The memory of a Scholastic book fair has a certain nostalgia for Millennials. Maybe it reminds us of a childhood in which we were blissfully unaware of the many technological features of today’s society such as smartphones, mobile apps, and social media, and dial-up internet was only available on the desktop computer in our parents’ basement.

To kids of the 80’s and 90’s, there wasn’t much that matched the excitement of the day that our school libraries and gyms were turned into bookstores that we were free to roam with a few dollars in our pockets to pick out a book of our choosing.

In those days, the tales of Clifford the Big Red Dog and Harry Potter reigned. And now, decades later, the recent real-world events at Scholastic provide a different story.

When Scholastic’s CEO Richardson Robinson Jr. died in June, he apparently shocked his family by giving control of the $1.2 billion company and his personal possessions to Scholastic’s Chief Strategy Officer, with whom he’d had a long-term relationship, rather than to his siblings, children, or ex-wife.

Robinson’s relationship was reportedly an open secret at Scholastic for years, but his family always assumed that his estate, including his controlling share in the company, would be left to them.

Consequently, Robinson’s sons are now “reviewing their legal options” after learning about their father’s will, according to reporting by the Wall Street Journal.

So, what are Robinson’s sons’ options?

While we cannot opine on the applicable succession laws in the United States, if Ontario law applied there would likely be little recourse for Robinson’s sons in seeking to set aside their father’s will based on the facts that have been reported.

Ontario law has an emphasis on testamentary freedom whereby testators can choose how they want to divide their estate.1 Attempts to set aside a will based on a moral obligation owed by parents to independent adult children have been consistently rejected by Ontario courts.2

Rather, in Ontario, a testator’s will may only be set aside on specific grounds, including incapacity, undue influence, or lack of knowledge and approval of the will’s content. There is no indication in the reporting on Robinson that any of these grounds would apply in his case.

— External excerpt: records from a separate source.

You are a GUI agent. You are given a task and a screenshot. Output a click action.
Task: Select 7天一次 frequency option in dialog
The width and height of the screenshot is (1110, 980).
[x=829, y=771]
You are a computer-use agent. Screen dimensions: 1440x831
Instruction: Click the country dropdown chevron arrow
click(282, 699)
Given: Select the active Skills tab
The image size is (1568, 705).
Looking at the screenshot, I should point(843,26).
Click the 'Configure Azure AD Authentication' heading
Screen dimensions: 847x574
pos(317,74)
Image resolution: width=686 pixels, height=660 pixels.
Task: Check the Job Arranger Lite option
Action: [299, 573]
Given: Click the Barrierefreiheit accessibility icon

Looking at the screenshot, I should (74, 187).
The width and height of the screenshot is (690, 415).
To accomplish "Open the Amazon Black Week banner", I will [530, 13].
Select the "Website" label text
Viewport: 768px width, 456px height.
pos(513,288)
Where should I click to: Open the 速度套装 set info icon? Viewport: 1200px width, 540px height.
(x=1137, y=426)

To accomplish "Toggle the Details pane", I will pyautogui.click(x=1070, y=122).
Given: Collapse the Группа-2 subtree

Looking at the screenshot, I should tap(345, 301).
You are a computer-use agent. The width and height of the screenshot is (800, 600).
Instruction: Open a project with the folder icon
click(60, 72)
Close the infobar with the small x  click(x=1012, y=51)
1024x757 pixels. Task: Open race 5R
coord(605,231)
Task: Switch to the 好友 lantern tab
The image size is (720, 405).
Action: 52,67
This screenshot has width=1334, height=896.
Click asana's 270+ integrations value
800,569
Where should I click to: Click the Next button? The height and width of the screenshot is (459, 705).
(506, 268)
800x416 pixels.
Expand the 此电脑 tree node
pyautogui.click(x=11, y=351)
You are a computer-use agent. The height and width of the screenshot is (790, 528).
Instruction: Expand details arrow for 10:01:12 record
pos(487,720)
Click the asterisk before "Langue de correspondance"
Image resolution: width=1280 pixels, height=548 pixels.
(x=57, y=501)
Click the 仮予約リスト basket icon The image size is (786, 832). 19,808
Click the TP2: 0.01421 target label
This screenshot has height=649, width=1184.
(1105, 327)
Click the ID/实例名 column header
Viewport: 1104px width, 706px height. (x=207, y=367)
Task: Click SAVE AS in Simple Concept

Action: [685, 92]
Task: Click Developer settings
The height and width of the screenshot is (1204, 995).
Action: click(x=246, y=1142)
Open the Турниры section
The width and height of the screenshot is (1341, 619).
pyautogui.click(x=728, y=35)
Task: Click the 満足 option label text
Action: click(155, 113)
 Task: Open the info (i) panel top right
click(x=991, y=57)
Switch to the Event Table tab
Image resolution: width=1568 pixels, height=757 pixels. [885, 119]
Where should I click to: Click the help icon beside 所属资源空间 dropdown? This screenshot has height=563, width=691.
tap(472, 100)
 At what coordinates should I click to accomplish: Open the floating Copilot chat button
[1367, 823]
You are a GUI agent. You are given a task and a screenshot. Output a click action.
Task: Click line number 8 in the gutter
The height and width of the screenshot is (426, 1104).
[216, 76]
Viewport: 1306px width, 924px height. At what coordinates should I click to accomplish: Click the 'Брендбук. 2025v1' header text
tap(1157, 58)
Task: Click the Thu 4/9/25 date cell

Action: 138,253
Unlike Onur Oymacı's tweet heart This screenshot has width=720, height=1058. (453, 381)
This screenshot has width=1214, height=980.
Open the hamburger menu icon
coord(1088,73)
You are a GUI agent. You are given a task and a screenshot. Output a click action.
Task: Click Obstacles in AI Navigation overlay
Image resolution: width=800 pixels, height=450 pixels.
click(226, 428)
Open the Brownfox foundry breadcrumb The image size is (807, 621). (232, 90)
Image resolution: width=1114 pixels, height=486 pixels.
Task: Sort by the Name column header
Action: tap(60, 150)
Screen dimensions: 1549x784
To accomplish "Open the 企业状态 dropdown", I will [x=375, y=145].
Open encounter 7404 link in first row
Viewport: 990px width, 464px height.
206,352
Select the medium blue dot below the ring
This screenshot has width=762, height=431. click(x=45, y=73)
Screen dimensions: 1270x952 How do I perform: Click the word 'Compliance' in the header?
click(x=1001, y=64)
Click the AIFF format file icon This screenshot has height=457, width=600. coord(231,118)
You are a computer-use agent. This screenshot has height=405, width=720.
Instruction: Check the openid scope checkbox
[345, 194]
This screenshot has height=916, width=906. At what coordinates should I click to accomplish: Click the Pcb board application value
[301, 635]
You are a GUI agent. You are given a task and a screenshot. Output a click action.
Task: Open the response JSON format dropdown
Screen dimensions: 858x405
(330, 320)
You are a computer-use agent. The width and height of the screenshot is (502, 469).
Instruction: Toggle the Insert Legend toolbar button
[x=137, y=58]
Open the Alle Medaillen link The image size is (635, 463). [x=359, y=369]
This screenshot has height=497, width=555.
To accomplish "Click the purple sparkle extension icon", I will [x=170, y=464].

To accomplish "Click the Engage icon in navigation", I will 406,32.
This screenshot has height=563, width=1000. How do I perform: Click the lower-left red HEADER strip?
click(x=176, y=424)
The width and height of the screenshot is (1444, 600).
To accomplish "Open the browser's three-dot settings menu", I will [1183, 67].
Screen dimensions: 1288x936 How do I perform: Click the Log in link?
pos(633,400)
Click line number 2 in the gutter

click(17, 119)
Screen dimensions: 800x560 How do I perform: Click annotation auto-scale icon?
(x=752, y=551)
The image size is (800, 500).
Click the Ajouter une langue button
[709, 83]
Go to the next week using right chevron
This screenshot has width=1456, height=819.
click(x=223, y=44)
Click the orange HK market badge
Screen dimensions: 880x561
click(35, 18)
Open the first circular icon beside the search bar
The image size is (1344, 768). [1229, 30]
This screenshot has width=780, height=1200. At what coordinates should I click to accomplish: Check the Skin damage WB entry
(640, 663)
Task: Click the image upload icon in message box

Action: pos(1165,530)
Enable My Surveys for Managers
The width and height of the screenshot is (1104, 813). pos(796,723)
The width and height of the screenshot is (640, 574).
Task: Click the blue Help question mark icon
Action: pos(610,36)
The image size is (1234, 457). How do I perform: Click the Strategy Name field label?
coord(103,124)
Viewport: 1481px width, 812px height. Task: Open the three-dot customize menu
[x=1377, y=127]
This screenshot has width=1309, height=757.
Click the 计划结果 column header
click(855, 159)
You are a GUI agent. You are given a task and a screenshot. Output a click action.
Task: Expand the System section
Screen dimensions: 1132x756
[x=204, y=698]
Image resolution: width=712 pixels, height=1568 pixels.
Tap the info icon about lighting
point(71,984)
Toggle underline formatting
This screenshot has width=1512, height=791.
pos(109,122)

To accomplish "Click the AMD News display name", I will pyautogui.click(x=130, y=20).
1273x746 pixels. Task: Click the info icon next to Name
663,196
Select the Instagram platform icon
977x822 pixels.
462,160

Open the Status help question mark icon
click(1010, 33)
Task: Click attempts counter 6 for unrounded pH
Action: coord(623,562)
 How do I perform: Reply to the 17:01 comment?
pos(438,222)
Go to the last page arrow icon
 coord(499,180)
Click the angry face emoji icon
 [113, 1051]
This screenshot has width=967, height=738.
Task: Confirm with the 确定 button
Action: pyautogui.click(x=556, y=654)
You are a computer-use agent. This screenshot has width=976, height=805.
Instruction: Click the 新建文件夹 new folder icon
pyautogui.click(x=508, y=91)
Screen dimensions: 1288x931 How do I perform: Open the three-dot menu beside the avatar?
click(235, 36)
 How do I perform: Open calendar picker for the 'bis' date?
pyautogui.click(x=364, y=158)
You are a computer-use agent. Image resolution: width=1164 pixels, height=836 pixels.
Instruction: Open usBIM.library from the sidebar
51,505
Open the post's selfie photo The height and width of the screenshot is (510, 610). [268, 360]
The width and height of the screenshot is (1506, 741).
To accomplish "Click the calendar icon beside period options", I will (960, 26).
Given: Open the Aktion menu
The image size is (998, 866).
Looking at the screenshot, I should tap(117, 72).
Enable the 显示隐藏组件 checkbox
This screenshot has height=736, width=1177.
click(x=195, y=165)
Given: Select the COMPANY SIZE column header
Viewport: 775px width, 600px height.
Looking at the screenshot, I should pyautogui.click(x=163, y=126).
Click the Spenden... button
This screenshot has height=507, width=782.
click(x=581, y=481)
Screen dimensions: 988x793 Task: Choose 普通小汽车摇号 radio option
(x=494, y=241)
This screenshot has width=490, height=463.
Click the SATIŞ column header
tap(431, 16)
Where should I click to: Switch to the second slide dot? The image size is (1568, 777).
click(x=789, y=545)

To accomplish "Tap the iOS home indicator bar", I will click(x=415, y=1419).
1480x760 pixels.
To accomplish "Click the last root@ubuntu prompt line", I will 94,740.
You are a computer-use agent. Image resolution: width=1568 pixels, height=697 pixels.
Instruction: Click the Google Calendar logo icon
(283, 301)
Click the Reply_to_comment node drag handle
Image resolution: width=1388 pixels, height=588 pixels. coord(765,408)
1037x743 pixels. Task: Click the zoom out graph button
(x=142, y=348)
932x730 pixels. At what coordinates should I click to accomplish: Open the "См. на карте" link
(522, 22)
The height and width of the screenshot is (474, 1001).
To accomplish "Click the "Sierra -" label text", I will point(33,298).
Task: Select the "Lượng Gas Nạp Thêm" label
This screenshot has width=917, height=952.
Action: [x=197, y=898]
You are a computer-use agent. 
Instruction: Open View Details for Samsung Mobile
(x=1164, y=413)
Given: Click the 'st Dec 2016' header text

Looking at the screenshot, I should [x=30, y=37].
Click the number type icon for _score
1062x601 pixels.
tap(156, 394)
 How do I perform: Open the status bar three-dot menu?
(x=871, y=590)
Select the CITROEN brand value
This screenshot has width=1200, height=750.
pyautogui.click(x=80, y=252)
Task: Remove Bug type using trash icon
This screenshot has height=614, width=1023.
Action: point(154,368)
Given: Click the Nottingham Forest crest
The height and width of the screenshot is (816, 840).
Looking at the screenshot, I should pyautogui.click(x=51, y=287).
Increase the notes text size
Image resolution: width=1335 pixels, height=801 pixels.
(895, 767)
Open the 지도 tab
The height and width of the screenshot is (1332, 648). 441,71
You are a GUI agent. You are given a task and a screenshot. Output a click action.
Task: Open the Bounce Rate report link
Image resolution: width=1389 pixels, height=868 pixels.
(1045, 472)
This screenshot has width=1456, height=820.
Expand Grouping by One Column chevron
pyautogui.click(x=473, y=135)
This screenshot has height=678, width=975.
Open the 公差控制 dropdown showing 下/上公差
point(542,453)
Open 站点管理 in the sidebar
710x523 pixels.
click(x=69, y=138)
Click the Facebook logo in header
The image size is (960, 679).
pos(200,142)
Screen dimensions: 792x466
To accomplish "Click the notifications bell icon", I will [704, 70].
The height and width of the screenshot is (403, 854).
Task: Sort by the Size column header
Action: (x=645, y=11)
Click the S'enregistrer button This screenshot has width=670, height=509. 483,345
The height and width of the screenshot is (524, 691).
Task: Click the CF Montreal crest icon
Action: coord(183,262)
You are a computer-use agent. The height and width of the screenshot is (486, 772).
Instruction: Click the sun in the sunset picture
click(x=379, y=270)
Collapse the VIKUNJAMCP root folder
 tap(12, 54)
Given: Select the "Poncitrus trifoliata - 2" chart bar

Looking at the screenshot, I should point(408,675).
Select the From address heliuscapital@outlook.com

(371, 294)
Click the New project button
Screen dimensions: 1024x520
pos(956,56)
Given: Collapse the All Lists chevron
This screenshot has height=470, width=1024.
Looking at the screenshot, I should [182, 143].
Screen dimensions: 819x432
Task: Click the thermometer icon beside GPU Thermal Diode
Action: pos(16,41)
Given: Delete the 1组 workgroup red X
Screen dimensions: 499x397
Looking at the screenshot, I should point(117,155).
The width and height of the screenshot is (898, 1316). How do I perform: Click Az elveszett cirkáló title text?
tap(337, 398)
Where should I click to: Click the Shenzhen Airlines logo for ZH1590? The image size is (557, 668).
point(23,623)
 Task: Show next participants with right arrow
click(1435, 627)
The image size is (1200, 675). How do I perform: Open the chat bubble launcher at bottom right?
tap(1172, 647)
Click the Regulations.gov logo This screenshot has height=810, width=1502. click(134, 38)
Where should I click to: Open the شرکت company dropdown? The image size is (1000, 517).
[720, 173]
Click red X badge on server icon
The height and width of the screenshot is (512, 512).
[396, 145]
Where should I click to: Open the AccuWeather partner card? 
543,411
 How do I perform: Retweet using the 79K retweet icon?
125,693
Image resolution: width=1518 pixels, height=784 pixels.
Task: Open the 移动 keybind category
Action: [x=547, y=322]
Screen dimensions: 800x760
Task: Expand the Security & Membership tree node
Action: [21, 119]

As such, while the news of their lack of inheritance from their father’s estate was no doubt a disappointment to Robinson’s sons, it is important to remember that testators in Ontario are entitled to make such decisions if they so choose. Families would be well-served in discussing estate planning matters well before death, rather than leaving their decisions as a surprise, which can create bitterness and family conflict, as appears to have occurred here.

  1.   Spence v. BMO Trust Company, 2016 ONCA 196 at para. 30 (Ont. C.A.).
  2.   Verch v. Weckworth, 2014 CarswellOnt 5660, 2014 ONCA 338 (Ont. C.A.).

Peter Askew was a partner at Wagner Sidlofsky LLP and a member of the firm’s Estate and Commercial Litigation Groups.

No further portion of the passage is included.